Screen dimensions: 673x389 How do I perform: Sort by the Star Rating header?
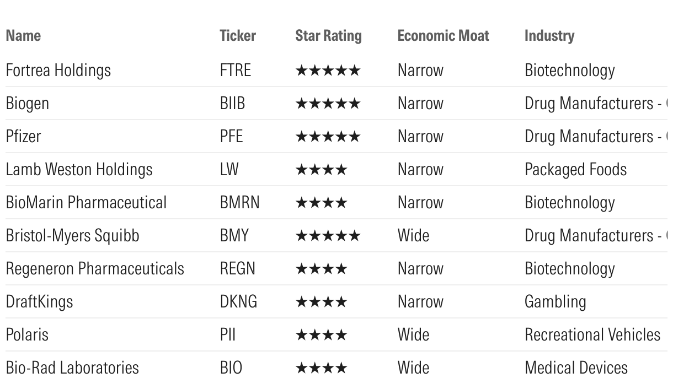tap(328, 36)
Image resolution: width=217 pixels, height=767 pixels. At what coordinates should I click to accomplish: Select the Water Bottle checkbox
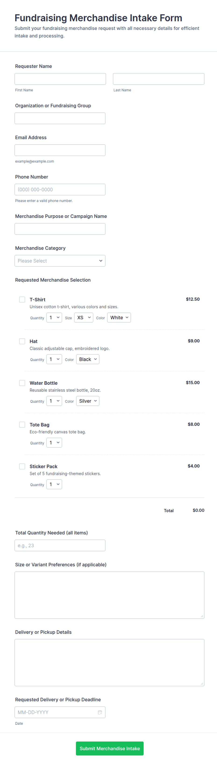tap(22, 383)
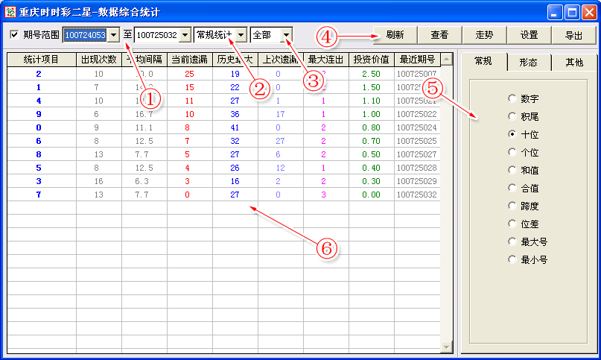Viewport: 601px width, 360px height.
Task: Expand the 全部 filter dropdown
Action: pos(286,35)
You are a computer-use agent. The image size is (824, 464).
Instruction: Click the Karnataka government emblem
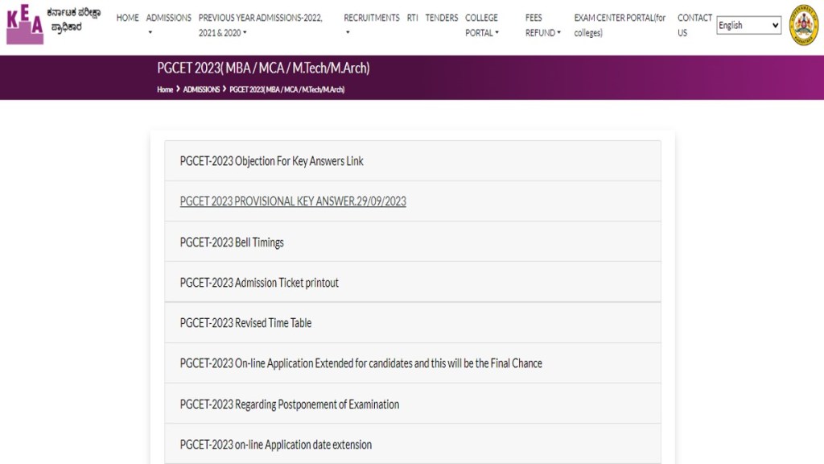coord(802,26)
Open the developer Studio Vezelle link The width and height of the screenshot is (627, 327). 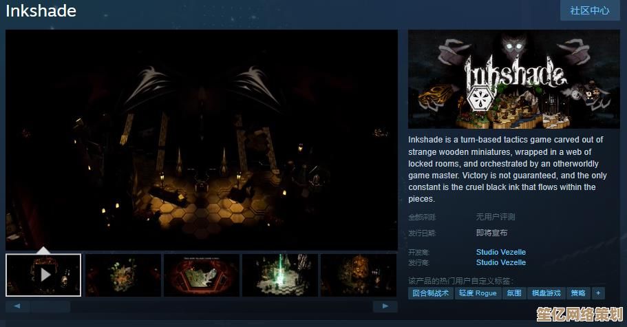(500, 252)
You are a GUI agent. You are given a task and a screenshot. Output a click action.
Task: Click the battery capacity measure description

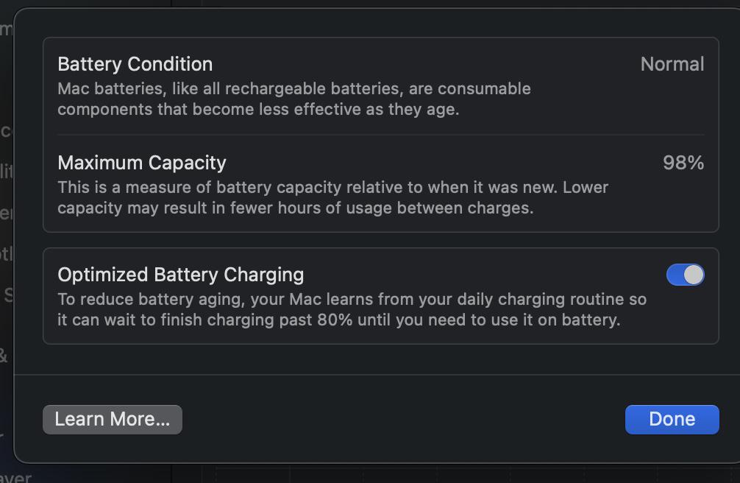(332, 197)
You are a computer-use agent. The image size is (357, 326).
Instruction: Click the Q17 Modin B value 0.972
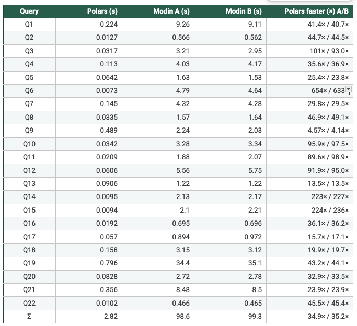coord(230,237)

--*--

Format everything from the line containing "You are a computer-use agent. The image size is (357, 326)." down to the end of the data as a JSON list of strings, one string per line, omitting blank lines and leaving out the pictures.

● COMPLETED EXERCISE:
[
  "You are a computer-use agent. The image size is (357, 326).",
  "Instruction: Click the Q17 Modin B value 0.972",
  "coord(230,237)"
]